The Bealers were both 58, born a day apart. They haven’t been seen since September, when they arrived at their cabin from Pelican.
Their apparent deaths have sent ripples of shock and grief through the people who knew them in Southeast Alaska and beyond. State troopers and the courts, meanwhile, are now trying to sort out the details of what the Bealers did, and what they left behind.
Since the note’s discovery, friends have held memorials for the couple; boxes and letters they left for people close to them have been mailed. But the Bealers still have not been declared dead: A “presumptive death” petition is pending in Sitka District Court before Magistrate Judge Amanda Browning.
In nearly identical, handwritten wills, the Bealers left their artwork to Eugene Solovyov, who runs the Sitka Rose Gallery. The rest of their property – including their money, boats hand-built by Eric Bealer and their home and land in Pelican – was set aside for a wilderness fund run by the Sitka Conservation Society.
“So that they may continue to help protect this land that I so love,” Eric Bealer’s will said. His wife’s had one extra word, “to help and protect.”

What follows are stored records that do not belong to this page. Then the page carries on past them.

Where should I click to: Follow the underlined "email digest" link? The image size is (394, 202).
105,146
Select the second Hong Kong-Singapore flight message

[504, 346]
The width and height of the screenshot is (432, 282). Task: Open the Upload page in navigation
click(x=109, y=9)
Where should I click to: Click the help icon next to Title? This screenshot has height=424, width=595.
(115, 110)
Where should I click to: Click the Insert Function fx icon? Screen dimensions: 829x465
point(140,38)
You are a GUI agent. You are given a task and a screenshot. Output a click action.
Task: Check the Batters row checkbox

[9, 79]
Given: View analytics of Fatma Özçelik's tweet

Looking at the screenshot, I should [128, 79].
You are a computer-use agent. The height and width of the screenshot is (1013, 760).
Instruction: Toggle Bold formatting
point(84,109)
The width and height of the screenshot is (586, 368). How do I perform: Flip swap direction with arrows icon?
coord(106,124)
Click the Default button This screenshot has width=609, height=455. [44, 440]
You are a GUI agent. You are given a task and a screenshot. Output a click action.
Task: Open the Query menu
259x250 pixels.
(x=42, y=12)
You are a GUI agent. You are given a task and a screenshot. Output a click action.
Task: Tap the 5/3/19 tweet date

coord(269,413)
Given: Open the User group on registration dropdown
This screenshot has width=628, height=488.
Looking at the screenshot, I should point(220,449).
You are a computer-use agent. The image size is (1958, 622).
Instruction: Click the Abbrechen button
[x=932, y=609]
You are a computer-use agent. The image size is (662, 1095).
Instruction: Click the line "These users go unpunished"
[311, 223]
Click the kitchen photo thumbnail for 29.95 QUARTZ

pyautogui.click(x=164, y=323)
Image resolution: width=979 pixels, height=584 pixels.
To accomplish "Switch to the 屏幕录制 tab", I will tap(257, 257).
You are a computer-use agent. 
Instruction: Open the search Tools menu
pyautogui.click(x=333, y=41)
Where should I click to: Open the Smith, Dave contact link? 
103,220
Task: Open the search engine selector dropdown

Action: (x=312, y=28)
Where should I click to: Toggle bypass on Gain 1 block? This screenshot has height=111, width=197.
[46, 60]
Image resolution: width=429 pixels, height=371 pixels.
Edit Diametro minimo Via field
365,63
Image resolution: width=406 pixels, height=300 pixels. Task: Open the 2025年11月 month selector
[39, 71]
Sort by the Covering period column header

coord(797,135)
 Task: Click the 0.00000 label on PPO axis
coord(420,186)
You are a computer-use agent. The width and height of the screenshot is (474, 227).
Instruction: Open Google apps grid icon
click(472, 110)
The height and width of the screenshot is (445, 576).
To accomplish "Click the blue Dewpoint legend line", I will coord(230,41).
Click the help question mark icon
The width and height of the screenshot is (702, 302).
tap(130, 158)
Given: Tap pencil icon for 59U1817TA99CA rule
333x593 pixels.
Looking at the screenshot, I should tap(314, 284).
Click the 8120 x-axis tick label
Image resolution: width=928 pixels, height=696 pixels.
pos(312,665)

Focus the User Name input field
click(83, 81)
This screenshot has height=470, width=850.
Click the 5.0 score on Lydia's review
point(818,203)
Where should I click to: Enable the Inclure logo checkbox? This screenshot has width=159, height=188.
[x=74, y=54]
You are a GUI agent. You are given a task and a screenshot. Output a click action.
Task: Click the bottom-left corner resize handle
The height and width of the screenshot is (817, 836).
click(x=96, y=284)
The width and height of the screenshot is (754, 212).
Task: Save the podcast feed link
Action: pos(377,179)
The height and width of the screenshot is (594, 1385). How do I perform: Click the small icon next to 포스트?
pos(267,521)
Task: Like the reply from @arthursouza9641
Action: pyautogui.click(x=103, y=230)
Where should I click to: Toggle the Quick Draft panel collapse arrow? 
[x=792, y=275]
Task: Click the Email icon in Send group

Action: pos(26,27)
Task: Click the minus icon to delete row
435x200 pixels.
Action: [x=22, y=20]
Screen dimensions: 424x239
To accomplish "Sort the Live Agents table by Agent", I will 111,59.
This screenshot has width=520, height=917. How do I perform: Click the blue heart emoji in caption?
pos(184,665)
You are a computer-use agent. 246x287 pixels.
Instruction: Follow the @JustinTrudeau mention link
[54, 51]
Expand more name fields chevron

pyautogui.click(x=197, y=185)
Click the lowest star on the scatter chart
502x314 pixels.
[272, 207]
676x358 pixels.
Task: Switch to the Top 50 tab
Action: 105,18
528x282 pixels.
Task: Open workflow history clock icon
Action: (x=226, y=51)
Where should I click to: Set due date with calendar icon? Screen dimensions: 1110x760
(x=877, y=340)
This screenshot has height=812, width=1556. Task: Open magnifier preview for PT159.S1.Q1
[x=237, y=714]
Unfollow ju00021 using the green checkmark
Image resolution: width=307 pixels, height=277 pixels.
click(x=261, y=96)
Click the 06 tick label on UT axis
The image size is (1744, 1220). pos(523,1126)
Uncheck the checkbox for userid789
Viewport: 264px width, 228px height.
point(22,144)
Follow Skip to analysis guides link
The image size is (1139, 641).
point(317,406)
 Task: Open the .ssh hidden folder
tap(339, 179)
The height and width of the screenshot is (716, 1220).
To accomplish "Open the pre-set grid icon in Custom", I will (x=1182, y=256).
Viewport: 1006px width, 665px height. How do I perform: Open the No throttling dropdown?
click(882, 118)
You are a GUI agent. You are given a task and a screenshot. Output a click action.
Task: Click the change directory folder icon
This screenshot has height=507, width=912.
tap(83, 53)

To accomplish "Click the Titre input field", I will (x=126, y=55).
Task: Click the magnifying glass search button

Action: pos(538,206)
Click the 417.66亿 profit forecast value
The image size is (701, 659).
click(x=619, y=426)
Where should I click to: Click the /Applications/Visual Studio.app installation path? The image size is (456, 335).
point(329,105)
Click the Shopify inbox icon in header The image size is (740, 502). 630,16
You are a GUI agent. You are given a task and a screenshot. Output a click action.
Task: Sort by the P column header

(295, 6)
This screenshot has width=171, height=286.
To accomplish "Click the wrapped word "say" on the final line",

Eric Bealer was known for his distinctive wood engravings depicting wilderness scenes in the Tongass National Forest. He made posters for several years advertising Juneau’s Alaska Folk Festival.
The intricate engraving form requires artists to cut away the surface of a wood block, leaving a design that gets inked and run through a hand-operated printing press.
Bealer’s prints typically cost less than $100 and usually reflected the rugged landscape of his home – its oceans, forests and animals along with the occasional person or boat. Some contained wry hints at a human presence, Solovyov said.
“He would show a particular scene but then add his own imaginary elements to it,” he said. Bealer, he added, was the gallery’s best-selling artist, popular among both tourists and locals.
Eric Bealer was born in Pennsylvania, and moved to Alaska in 1989, first settling in a different Southeast town, Haines.
He and Pam then relocated to Pelican and were living four miles outside the tiny fishing town, in an even tinier settlement. Friends described them as self-reliant naturalists: For a while, they owned a horse and kept sheep for the wool. They also raised chickens and gardened, fertilizing with manure and seaweed.
Eric built boats out of locally harvested cedar and spruce; Pam knitted and wove and made clothing. They would periodically ship Eric’s artwork to Sitka and elsewhere in Southeast Alaska by seaplane.
“They complemented each other extremely well,” Solovyov said.
But Pam Bealer had multiple sclerosis, and her health was slowly deteriorating, according to accounts that friends and family gave the troopers. But those close to them had different impressions of how bad things were, and of the Bealers’ plans.
Solovyov said Eric Bealer had talked “for years” about how the couple planned to kill themselves when Pam’s health became unmanageable.
“We all tried to talk him out of it,” Solovyov said. “We were just hoping that it wouldn’t be happening quite yet.”
Some friends gave similar reports to the troopers. One, a financial planner, noted that the Bealers had asked him a series of questions about their wills in May. But he thought that was more about the fact that the Bealers lived and traveled in a harsh environment, and knew the risks involved.
Others said the Bealers’ disappearance came as a complete surprise.
“We didn’t pick up on anything that they were planning on committing suicide,” Avery Simmons, the friend who found the note at the Bealers’ cabin, told state troopers.
The troopers searched both of the Bealers’ properties – their home near Pelican and their cabin on Yakobi Island. They also flew a plane around the harbor next to the cabin.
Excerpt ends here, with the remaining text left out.